Backpacker manager by day and aspiring photographer with an eye on the outdoors, Eric Svendson is making his mark. By Amanda Bedgood
Monday, July 1, 2013
Photo by Robin May
It's clear Eric Svendson loves the great outdoors. He's a nature man through and through. From the stark black and white of an alligator's belly to the haunting images of aged cypress trunks, his photos are an homage to more than the landscape of Acadiana. They take particular note of the sort of details that make up the greater picture of what we think of as Louisiana in the wild.
"I grew up hunting and fishing my whole life and watching the sunrises and the sunsets and having an appreciation for it," Eric says. "I started taking pictures to remember it, and it's developed into something different."

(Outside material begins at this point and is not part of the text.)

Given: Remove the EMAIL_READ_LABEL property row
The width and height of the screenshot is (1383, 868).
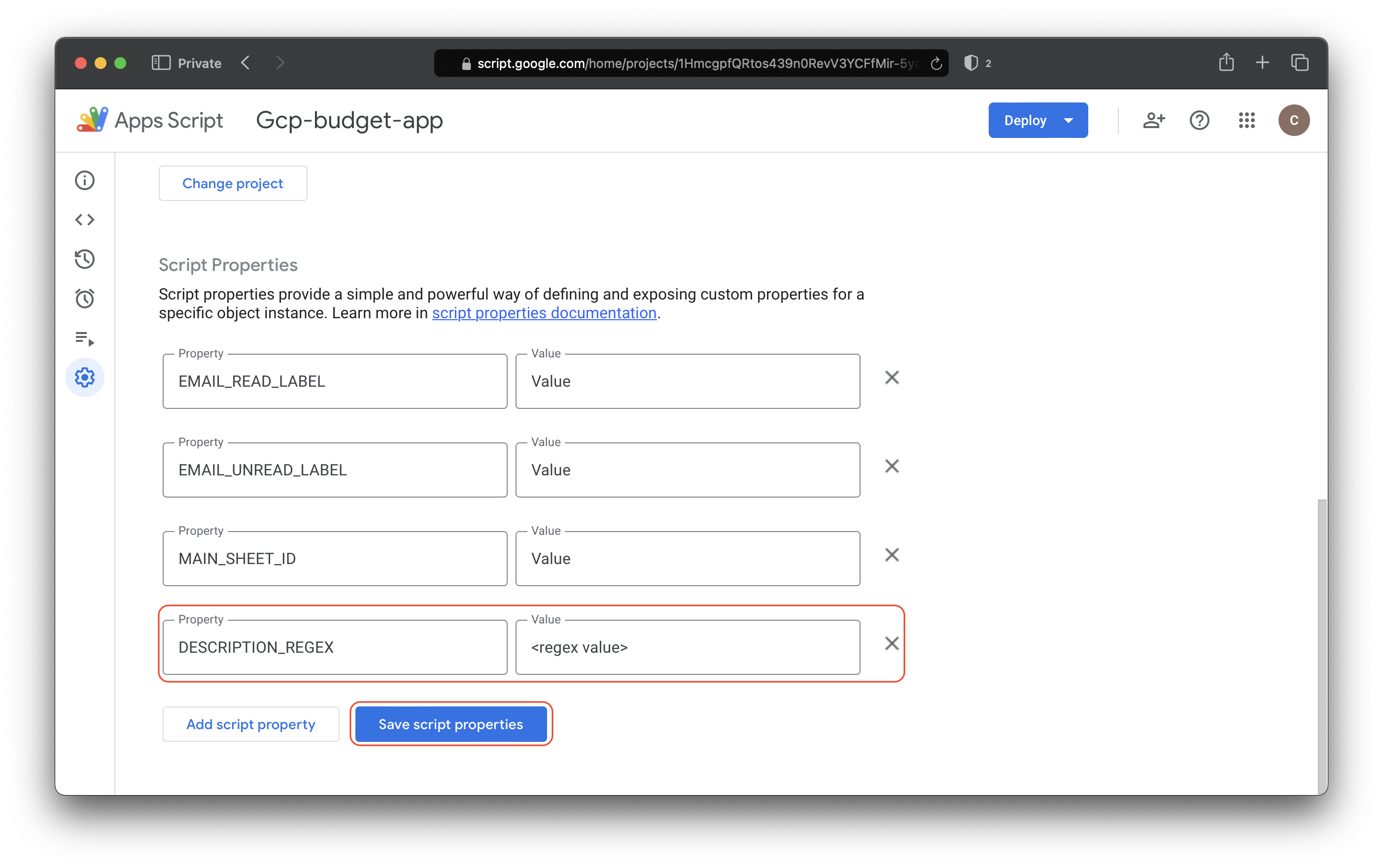Looking at the screenshot, I should pyautogui.click(x=892, y=378).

What it's developed into is a growing collection of work that's increasingly appreciated by those who collect it. And it all started but seven years ago in a class at STM. During his senior year, 2006, he took a half semester dark room photography class working with film. His love for the art was immediate.
"It was as soon as I developed that first picture," he says. "When I watched it appear out of nowhere it stuck with me."
He sold his first piece at the Big Easel that year in a zip lock bag for $13.50. This year he shared a tent with artist (his mother and biggest fan) Lue Svendson. You can find both of their work at their gallery on Vermilion Street downtown.
"Without my mom I wouldn't be where I am today," Eric says frankly.
He says his family has been an incredible support; at this point the man with a degree in business and full time job at The Backpacker as a manager is not making firm plans.
"I love the outdoors, and I've been at Backpacker since 2009 and doing photography at the same time. In the end I'm just doing what I can do to be happy. Doing both at the same time lets me do everything I love and work at the same time," he says. "I'm working hard at those things and seeing where it takes me."
Thus far it's taken him into the deep recesses of wood and rice fields edged with snakes, face to face with many an alligator. The gators, you see, he's shot in more ways than one.
"I've been hunting alligators for 10 years, and I'm a registered alligator hunter in the state," he says.
So whether by camera or firearm, these cold-blooded creatures will find themselves a target. And while it's the alligator photo that most certainly captured this writer's attention, Eric says his favorite subject seems to be the pelican.
"I don't know why. I find them fascinating. As I go through my photos I realize how many pictures of pelicans I have, and I didn't do it on purpose," he says.
Nature, he knows, has a way of capturing us humans perhaps more than we could ever capture it.